===== Extract =====

Bead probe technology is technique used to provide electrical access to printed circuit board circuitry for performing in-circuit testing. It makes use of small beads of solder placed onto the board's traces to allow measuring and controlling of the signals using a test probe. This permits test access to boards on which standard ICT test pads are not feasible due to space constraints.
Description
Bead probe technology is a probing method used to connect electronic test equipment to the device under test within a bed of nails fixture. The technique was first used in the 1990s and originally given the name “Waygood Bump” after one of the main proponents, Rex Waygood. They are also commonly referred to as solder bumps. Bead probes were designed for when less than 30 mil is available for test probe points on the PCB. They are used with standard ICT spring-loaded test probes to connect the test equipment to the DUT.
Bead construction
Bead probes are made from a very small "beads" of solder that fit atop of the PCB traces. They are manufactured using the same techniques as other solder features. Construction requires a hole to be opened in the solder mask, exposing the copper trace. This hole is sized to precisely control the amount of metal that forms the bead. Solder paste is applied to the location and reflowed. During reflow, solder flows and is drawn to the copper trace. Surface tension causes the bead to have a curved surface and rise above the solder mask, where it solidifies into a Bead Probe. The bead will be roughly in shape and may be 15-25 mils long. A properly constructed bead is the same width as the trace and just enough to clear the surrounding solder mask. The bead is then accessible for testing using a probe with a flat end, which can help compensate for the tolerance build up in the test fixture and PCB.
Advantages
Bead probe can be used in circuits where the pin-pitch is too fine to allow standard test pads. This is becoming more common as pin pitches continue to reduce, particularly in embedded devices. Typically bead probe widths are the width of the PCB traces with a length of about three times this. This allows a high degree of flexibility in their positioning, and can in some cases be applied retrospectively to existing layouts. Because of their small size, bead probes do not affect the signal quality of the signals transferring within the PCB trace. This is especially useful in high speed input/output interconnects, where a standard test pad would interfere with the signal.
Disadvantages
The soldering process that forms the bead probe leaves a coating of flux. Depending on the manufacturing process used, this flux can have varying levels of hardness. Flux with a waxy hardness can reduce the deformation force from the bead, preventing proper contact with the test probe during the first pass contact. This becomes less of an issue on subsequent contacts as the flux is displaced. Test probes with serrated ends of an appropriate size can also aid in measuring bead probes where flux is an issue.
Bead probes require the trace being tested to be located on the surface. This makes it unsuitable for testing high-density boards with many obscured or internal traces and buried vias.
Alternatives
Boundary scan integrates test components into the integrated circuits mounted on the board, giving the ability to read or drive the ICs' pins. This allows for testing of interconnects for which physical access is not an option, such as BGA components or signal routes sandwiched between plane layers. A boundary scan controller uses four or more dedicated pins on the board to control test cells serially and receive the measured values. It has the disadvantage of needing board infrastructure to support boundary scan.
Test Access Component uses a device such as a 0201 as a target for a large probe as in the solder bump examples. The advantage of this technique is that it provides two target points at each end of the package. The disadvantage of this technique is it can add process and cost to the PCB.
A technique has been described which opens up windows in the solder mask to create test points located directly on PCB tracks. This technique uses a conductive rubber tipped probe to contact the test point which could have a conductive Hot Air Solder Levelling finish.

===== Material provided =====

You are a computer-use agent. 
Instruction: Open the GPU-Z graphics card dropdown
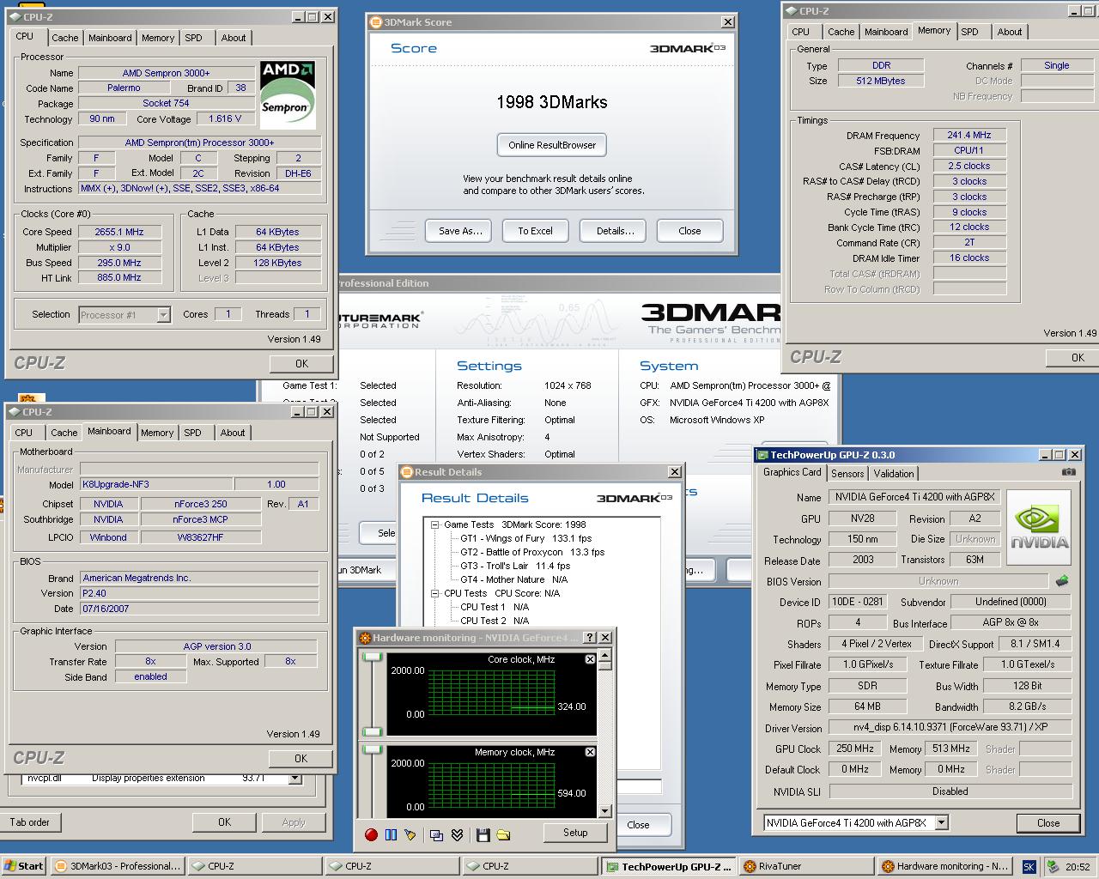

=====

» **Required work**:
**a)** Decide whether each statement agrees with the bead probe article. For each one, answer yes or no and quote the words of the article that settle it.
(i) Bead probes were first used in the 1990s.
(ii) Bead probes suit high-density boards with many internal traces and buried vias.
(iii) Flux becomes a bigger problem on later probe contacts.
**b)** Echo the part of the bead probe article that begins at the words "Bead probes require" and stops after the words "support boundary scan.". Keep every word and mark as it appears.
The listing was drawn from a source separate from the bead probe article.

» **Exercise solutions**:
**a)**
(i) Yes: "The technique was first used in the 1990s"
(ii) No: "This makes it unsuitable for testing high-density boards with many obscured or internal traces and buried vias."
(iii) No: "This becomes less of an issue on subsequent contacts as the flux is displaced."

**b)**
Bead probes require the trace being tested to be located on the surface. This makes it unsuitable for testing high-density boards with many obscured or internal traces and buried vias.
Alternatives
Boundary scan integrates test components into the integrated circuits mounted on the board, giving the ability to read or drive the ICs' pins. This allows for testing of interconnects for which physical access is not an option, such as BGA components or signal routes sandwiched between plane layers. A boundary scan controller uses four or more dedicated pins on the board to control test cells serially and receive the measured values. It has the disadvantage of needing board infrastructure to support boundary scan.